By the way, students are asked not to use MSO 2007/2010 document formats when submitting papers to me - but it's mostly as a counter-measure to make people think about problems with these formats, no one has actually been rejected for sending .docx-s (in some rare cases, I ask to re-send some .pptx slideshows which display glitchy in OO.o). I also publish all my materials under CC BY-SA or GNU FDL and use only free formats for these (right to self-publish all my stuff under free licenses is included in my contracts).

What I do agree with is that finally getting an equal-level FOSS alternative for MS Exchange is of great importance.

So - for the original question, I really hope that the answer is "LO will rule the world". :)

Ugluk
March 16th, 2011, 06:57 PM
No. They have no work forces to fix serious problems or introduce major features. They can only fix trivial bugs, like tabs coloring and obscure language support.

For 3 years none of my 22 bugs was fixed in OO; they definitely won't in LO.

sydbat
March 16th, 2011, 07:16 PM
I am not familiar with Libra Office. Did someone fork Open Office again?Yes.

However, this is a very specialized version that only people born between September 23 and October 22 are allowed to download between September 23 and October 22 and run between September 23 and October 22...not necessarily in the same calendar year. :-\"

marl30
March 16th, 2011, 07:17 PM
No. They have no work forces to fix serious problems or introduce major features.
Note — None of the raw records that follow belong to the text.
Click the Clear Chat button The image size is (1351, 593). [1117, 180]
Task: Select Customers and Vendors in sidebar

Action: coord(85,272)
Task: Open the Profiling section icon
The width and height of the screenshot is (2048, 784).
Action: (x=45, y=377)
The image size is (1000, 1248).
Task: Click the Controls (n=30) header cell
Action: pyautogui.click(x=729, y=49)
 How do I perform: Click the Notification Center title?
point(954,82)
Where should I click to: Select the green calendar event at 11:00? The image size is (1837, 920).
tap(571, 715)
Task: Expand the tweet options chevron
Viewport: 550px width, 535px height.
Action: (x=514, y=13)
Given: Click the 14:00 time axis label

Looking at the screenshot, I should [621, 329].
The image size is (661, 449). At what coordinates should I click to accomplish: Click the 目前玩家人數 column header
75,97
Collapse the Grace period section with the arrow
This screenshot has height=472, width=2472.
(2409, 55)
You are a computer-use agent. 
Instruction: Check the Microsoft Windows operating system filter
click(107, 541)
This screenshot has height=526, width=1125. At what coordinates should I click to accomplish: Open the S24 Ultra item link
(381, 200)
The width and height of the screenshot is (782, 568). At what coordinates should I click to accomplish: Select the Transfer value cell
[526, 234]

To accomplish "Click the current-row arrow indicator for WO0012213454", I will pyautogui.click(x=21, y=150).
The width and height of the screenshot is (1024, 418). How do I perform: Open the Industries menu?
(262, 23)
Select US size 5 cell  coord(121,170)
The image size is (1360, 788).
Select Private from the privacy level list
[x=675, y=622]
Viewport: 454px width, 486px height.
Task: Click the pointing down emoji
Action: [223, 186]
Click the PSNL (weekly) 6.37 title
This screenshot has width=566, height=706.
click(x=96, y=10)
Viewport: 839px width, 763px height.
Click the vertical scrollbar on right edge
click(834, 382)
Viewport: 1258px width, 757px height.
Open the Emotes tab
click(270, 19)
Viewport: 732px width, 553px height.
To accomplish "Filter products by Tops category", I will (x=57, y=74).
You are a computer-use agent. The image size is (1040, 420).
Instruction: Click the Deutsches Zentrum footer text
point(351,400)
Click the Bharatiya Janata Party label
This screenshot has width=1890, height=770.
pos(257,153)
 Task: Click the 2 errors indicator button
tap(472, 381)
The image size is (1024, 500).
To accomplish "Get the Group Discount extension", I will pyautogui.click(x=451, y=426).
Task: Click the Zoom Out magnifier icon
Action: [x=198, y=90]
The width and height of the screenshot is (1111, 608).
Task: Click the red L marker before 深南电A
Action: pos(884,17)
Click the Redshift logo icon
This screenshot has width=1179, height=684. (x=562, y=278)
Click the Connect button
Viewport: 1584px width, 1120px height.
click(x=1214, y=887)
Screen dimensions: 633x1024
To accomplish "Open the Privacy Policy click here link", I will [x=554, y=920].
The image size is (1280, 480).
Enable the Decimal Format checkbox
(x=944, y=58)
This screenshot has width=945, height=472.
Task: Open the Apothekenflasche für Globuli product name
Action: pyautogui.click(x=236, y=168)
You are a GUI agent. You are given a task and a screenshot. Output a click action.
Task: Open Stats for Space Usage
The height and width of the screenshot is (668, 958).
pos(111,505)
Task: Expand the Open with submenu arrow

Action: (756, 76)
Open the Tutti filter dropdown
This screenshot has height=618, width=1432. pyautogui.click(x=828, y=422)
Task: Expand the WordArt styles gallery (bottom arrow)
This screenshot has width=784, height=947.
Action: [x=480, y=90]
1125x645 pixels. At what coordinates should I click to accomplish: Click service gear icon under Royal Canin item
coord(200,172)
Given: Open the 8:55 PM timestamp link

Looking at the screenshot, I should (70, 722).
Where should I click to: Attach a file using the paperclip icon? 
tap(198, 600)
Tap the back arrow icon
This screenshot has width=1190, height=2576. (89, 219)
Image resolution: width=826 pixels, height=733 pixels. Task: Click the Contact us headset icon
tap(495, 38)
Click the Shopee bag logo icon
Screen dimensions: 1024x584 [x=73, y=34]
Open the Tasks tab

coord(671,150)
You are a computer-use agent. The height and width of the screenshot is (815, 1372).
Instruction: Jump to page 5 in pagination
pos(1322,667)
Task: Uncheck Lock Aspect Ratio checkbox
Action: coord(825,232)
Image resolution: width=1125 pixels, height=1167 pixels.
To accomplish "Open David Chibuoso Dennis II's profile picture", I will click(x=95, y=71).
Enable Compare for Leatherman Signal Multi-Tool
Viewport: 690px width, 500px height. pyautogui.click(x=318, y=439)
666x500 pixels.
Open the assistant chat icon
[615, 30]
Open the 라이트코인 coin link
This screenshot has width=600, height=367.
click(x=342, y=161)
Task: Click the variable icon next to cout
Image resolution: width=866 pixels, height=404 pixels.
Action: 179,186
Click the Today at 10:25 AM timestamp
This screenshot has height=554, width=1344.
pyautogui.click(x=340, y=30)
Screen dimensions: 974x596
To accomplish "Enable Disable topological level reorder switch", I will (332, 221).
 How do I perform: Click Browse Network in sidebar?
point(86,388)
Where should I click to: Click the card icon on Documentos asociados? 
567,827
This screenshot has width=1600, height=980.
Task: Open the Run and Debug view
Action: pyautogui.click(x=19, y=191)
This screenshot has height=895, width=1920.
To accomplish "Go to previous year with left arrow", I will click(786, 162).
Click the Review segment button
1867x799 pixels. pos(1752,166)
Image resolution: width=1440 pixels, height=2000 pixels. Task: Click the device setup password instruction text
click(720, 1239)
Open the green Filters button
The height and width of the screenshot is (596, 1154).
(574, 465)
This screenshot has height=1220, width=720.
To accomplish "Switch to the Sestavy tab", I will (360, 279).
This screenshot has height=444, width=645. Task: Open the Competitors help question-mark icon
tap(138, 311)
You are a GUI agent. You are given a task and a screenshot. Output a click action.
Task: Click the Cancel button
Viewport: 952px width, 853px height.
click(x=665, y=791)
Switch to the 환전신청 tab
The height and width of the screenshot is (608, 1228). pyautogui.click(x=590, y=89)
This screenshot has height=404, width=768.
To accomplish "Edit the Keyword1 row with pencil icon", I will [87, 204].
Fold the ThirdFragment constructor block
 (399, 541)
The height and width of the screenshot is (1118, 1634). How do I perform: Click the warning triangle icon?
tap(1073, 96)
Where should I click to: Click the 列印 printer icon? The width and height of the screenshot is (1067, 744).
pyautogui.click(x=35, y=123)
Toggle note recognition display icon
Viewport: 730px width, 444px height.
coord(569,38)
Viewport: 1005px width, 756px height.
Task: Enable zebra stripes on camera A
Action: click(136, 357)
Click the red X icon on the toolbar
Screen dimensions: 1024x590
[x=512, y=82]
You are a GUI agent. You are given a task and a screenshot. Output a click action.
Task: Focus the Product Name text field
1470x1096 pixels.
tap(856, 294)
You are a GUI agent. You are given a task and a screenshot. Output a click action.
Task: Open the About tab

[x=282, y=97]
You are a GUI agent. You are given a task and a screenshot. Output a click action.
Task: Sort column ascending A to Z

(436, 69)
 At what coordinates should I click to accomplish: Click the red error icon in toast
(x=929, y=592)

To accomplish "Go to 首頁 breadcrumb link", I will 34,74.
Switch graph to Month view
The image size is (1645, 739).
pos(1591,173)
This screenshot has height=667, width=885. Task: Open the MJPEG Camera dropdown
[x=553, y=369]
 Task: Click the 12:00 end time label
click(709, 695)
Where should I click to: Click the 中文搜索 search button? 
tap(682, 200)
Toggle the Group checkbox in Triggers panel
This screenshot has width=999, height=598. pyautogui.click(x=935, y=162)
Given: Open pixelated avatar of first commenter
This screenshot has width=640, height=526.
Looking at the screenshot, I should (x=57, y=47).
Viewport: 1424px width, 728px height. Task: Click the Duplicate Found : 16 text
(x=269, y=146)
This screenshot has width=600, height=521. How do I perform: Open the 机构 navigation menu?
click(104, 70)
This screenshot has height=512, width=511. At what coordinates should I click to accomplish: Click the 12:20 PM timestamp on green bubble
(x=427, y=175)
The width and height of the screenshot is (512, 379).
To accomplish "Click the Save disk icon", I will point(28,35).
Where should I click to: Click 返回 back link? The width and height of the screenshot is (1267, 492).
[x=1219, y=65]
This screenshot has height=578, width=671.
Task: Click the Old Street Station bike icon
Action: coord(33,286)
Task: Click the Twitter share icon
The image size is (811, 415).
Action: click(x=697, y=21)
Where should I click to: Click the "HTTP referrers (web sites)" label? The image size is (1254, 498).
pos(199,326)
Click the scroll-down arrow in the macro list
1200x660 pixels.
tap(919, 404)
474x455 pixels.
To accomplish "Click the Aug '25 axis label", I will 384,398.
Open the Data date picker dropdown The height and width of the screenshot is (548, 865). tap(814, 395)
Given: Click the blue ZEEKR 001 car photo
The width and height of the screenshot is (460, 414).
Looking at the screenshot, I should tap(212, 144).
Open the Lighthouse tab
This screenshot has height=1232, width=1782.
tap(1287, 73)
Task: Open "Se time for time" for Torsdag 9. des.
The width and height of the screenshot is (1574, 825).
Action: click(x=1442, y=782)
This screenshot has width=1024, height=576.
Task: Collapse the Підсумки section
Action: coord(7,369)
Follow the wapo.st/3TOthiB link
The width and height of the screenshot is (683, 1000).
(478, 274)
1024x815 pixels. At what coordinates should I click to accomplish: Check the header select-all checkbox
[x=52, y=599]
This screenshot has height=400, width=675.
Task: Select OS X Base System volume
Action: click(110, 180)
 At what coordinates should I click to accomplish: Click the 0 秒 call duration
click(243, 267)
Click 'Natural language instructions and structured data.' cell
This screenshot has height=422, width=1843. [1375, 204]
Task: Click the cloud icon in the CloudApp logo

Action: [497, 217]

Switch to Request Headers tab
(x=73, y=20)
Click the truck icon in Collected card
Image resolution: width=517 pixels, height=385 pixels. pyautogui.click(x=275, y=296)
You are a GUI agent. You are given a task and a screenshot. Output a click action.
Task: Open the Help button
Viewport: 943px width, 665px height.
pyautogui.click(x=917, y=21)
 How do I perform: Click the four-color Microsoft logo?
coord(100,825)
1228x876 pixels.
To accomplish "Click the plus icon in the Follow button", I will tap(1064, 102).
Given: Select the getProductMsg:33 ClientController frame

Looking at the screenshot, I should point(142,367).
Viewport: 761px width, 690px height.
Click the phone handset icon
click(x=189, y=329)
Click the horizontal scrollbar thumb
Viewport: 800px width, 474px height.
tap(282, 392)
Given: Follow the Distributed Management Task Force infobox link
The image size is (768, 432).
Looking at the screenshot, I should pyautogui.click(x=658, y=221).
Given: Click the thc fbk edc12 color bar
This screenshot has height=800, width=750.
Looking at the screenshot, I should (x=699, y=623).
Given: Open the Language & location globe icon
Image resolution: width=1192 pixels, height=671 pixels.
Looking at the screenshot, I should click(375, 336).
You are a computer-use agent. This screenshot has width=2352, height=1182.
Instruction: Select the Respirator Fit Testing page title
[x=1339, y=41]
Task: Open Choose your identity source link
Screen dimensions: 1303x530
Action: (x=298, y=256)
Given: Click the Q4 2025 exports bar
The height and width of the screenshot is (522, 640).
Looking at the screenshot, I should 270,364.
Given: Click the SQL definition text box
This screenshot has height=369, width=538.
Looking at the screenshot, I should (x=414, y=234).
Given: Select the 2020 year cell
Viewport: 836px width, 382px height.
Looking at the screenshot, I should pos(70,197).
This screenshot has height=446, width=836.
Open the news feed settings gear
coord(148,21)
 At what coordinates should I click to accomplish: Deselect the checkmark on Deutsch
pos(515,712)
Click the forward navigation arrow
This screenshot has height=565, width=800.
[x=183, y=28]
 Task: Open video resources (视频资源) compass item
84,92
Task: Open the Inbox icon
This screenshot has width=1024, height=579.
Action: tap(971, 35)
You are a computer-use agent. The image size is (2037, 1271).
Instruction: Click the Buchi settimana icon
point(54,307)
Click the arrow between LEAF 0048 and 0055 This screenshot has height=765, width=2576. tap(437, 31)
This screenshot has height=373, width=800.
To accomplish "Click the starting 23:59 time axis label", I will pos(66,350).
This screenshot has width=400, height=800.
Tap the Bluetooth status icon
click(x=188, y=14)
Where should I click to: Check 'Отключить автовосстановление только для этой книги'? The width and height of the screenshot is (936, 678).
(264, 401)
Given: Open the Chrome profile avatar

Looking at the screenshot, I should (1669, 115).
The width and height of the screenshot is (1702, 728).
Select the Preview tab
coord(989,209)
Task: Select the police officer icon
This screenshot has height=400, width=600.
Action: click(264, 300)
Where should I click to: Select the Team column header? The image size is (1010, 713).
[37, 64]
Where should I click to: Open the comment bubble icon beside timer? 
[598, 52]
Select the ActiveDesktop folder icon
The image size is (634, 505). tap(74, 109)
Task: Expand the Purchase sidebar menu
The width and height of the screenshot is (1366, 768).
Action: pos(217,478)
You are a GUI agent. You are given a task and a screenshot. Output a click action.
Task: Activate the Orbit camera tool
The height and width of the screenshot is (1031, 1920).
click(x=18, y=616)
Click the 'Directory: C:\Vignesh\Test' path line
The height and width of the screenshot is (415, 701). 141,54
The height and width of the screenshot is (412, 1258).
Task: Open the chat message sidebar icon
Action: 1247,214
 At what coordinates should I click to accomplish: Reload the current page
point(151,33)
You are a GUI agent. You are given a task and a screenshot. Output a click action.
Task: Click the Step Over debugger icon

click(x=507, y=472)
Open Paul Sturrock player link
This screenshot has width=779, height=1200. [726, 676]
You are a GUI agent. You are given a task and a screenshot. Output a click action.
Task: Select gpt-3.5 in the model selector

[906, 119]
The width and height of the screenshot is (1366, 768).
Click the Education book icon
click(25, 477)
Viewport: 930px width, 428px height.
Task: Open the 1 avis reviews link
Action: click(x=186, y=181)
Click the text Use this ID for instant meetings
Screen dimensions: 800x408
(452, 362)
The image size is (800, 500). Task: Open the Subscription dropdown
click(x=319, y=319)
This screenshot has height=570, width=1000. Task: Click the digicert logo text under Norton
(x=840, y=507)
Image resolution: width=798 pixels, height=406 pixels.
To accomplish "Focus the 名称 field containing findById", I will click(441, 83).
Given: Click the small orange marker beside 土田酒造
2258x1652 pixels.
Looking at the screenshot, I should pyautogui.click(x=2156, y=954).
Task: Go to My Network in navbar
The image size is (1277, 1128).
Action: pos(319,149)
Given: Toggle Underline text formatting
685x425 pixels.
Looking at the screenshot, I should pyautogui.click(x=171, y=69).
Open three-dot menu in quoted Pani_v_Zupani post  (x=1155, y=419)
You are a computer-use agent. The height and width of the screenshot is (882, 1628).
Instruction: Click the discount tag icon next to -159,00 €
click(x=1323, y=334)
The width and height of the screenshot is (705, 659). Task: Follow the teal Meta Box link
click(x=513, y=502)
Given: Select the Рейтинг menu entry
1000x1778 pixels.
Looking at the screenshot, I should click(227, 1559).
They can only fix trivial bugs, like tabs coloring and obscure language support.

For 3 years none of my 22 bugs was fixed in OO; they definitely won't in LO.

But part of the split with the OOo developers was caused by Oracles' refusal to listen to the suggestion of developers, which probably would have addressed a lot of bugs and brought new features. This is why they forked OOo into LO.

Do you really believe they are not trying to fix bugs? Then why do you think LO had two update releases in less than a month? And what do you think they have planned for the major release set for May?